幽幽的看著貪婪的蕭晟淵,蕭辭說︰「若是本王不肯呢?」
那就是反了!
眼看著火苗一觸即發,沈德重裝不住了,他上前含蓄的開月兌︰「臣有奏,方才干秋陽所說右相劉遠同張進之死,同樣的案子在各州各郡都有發生,案情已經統一報了上來,經臣查明,慘死的總共十九人,牽扯頗廣,這十九人同攝政王素無聯系,更無仇怨,臣斗膽反駁干秋陽無憑無據的推斷,此事怕是算不到攝政王頭上。」
「是皇叔做的嗎?」蕭晟淵問。
他查了,謝良就是將京城掘地三尺也沒查出半點蛛絲馬跡!
這讓蕭晟淵驚恐不已,認定了就是蕭辭所為。
是沐珣做的,至于沐珣為何這麼做……蕭辭不能說,更不能讓線索查到沐珣身上,他冰冷漠然︰「還有什麼罪名,一並冠上吧,本王還受的住!」
如此模稜兩可,同承認了有什麼分別?
沐珣握緊了拳頭,笑著出聲︰「皇上這是在請本世子看戲嗎?只是這戲未免太大了,本世子怕是消受不起。」
沐珣一笑,蕭晟淵頭皮發麻,打了個冷顫,強撐著道︰「世子也是戲中人,自然消受得起。」
冷了臉,沐珣走到蕭辭身側︰「皇上什麼意思?」
蕭晟淵︰「拿上來!」
謝良奉命進來,發絲微亂,黑靴上滿是泥水,身上還有血,像是經歷過一場廝殺。
蕭辭瞬間沉眸,十指微收。
就見謝良就地一跪,大聲︰「皇上,臣奉命清剿攝政王府,王府中人奉命反抗,公然抗旨不遵,已悉數絞殺,臣在王府中搜出了攝政王勾結大涼的證據,請皇上過目。
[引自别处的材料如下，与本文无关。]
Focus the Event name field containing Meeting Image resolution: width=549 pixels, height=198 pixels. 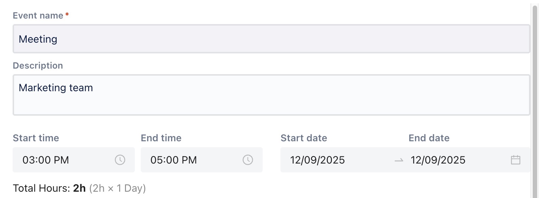[271, 39]

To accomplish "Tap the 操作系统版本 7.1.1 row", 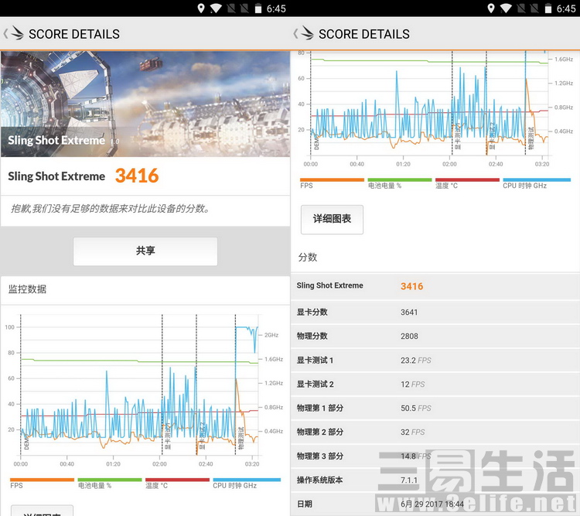I will [x=435, y=480].
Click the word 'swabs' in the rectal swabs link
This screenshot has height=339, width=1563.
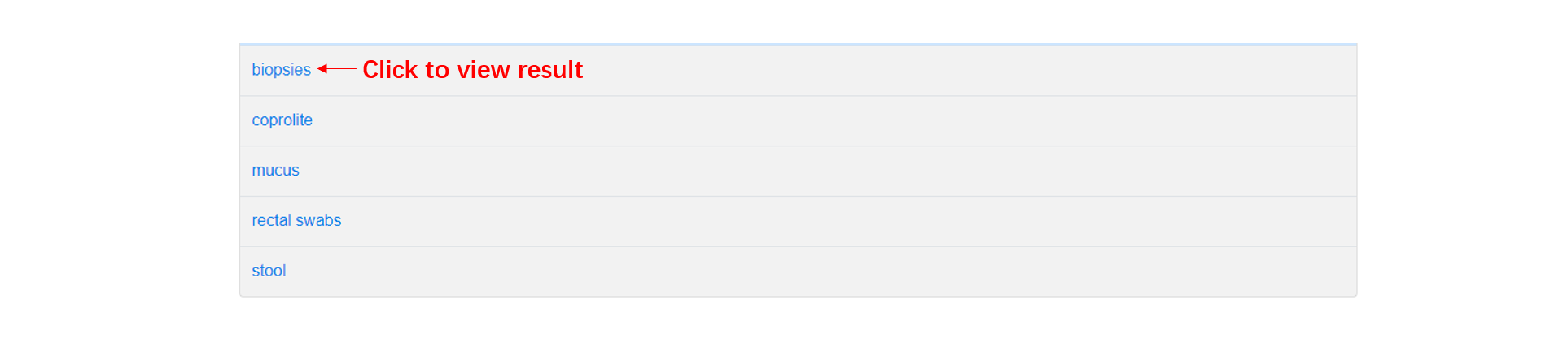(318, 220)
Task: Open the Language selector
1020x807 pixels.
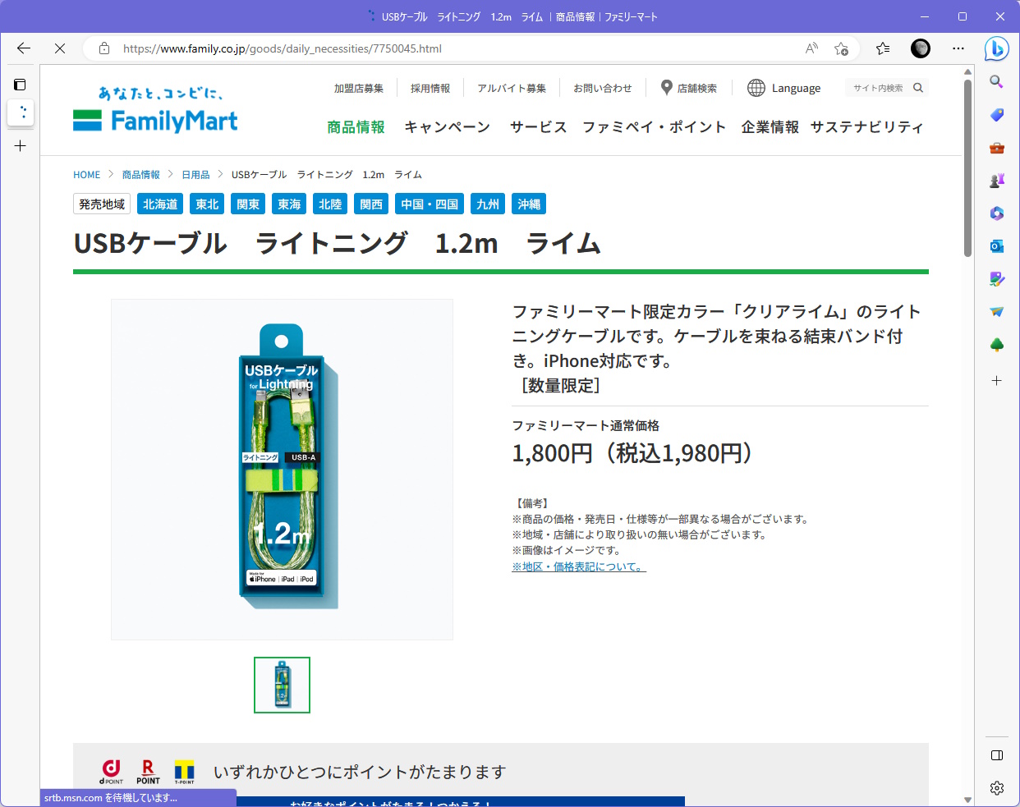Action: (784, 88)
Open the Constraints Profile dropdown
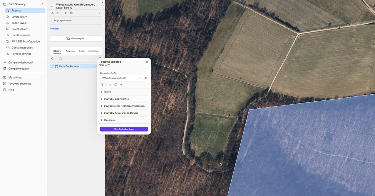This screenshot has height=196, width=375. point(121,78)
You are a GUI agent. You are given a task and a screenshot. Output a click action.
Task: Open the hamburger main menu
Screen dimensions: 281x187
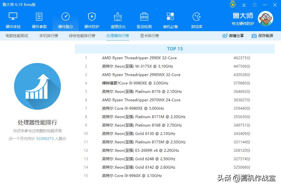click(254, 5)
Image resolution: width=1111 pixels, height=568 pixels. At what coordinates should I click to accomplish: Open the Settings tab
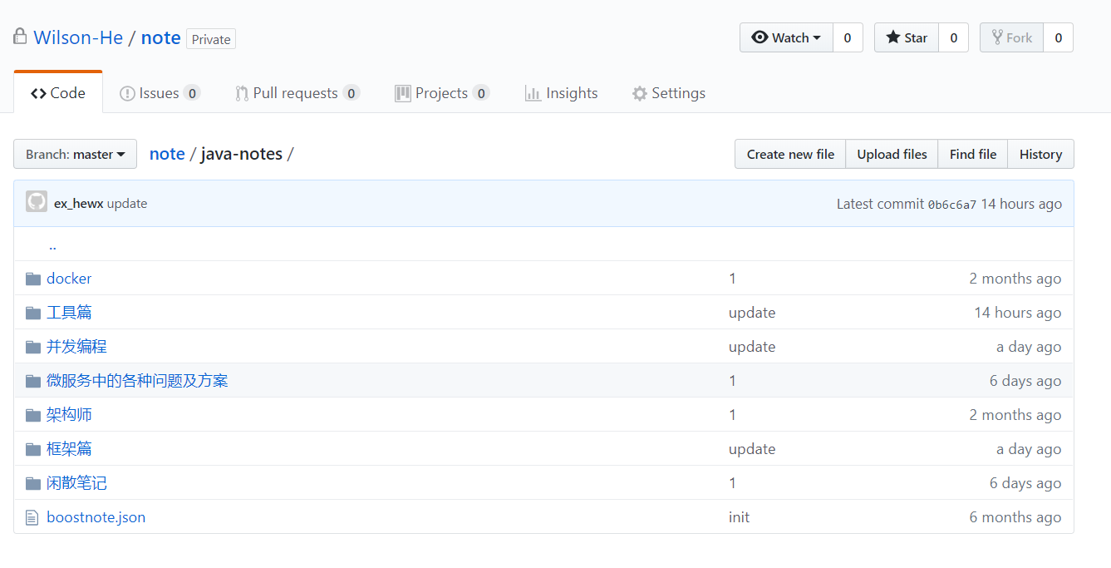(x=669, y=93)
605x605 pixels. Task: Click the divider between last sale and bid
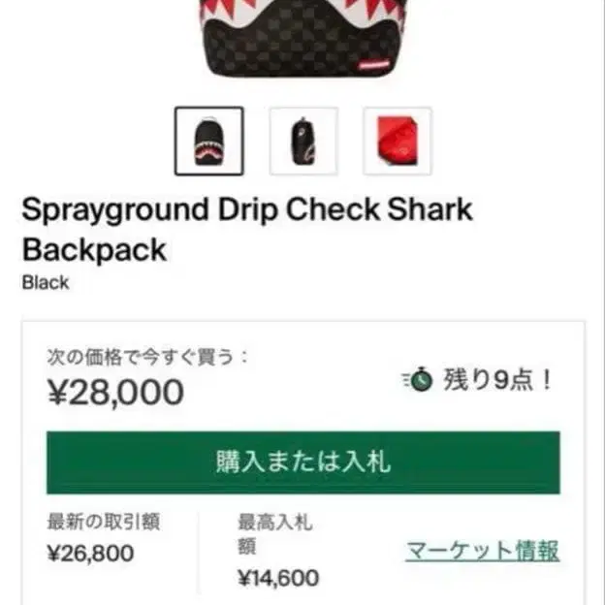(200, 554)

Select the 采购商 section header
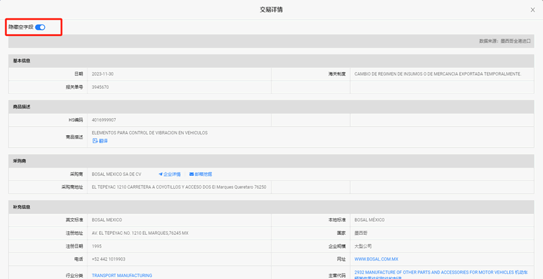(x=271, y=161)
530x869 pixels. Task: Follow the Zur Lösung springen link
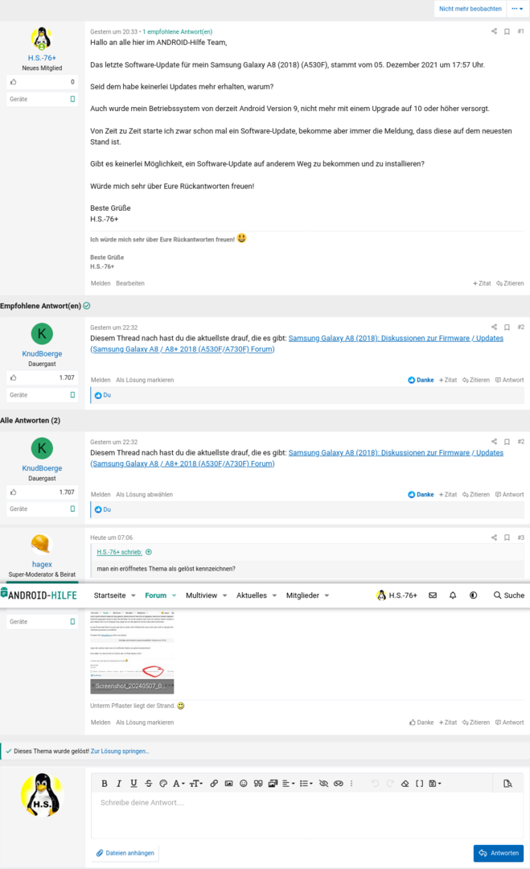(x=120, y=751)
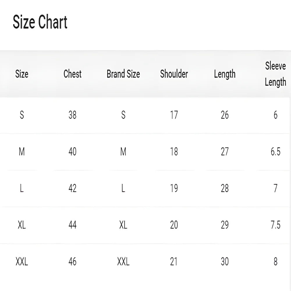Select chest value 42
Image resolution: width=291 pixels, height=291 pixels.
tap(72, 189)
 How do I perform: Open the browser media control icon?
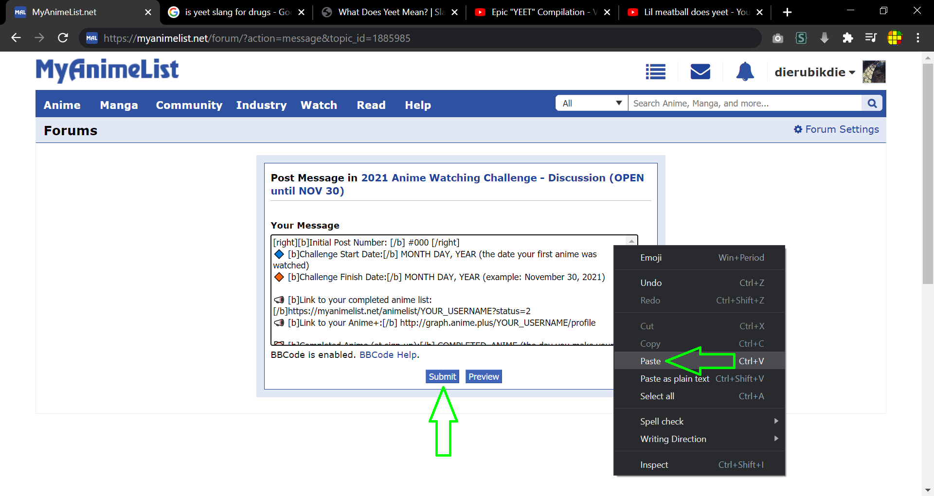pos(871,38)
」
「你找死!」
沒人看清楚攝政王什麼時候出手的,只見謝良危急時刻拔了劍去擋,眨眼之間,人已經飛出去撞在柱子上,口吐鮮血,而那劍已經斷成了三截。
數百禁衛軍攜兵就沖進來,將謝良救下,把蕭辭同沐珣團團圍住,坐在後殿的女眷已經哭了起來,哪有見過這陣仗!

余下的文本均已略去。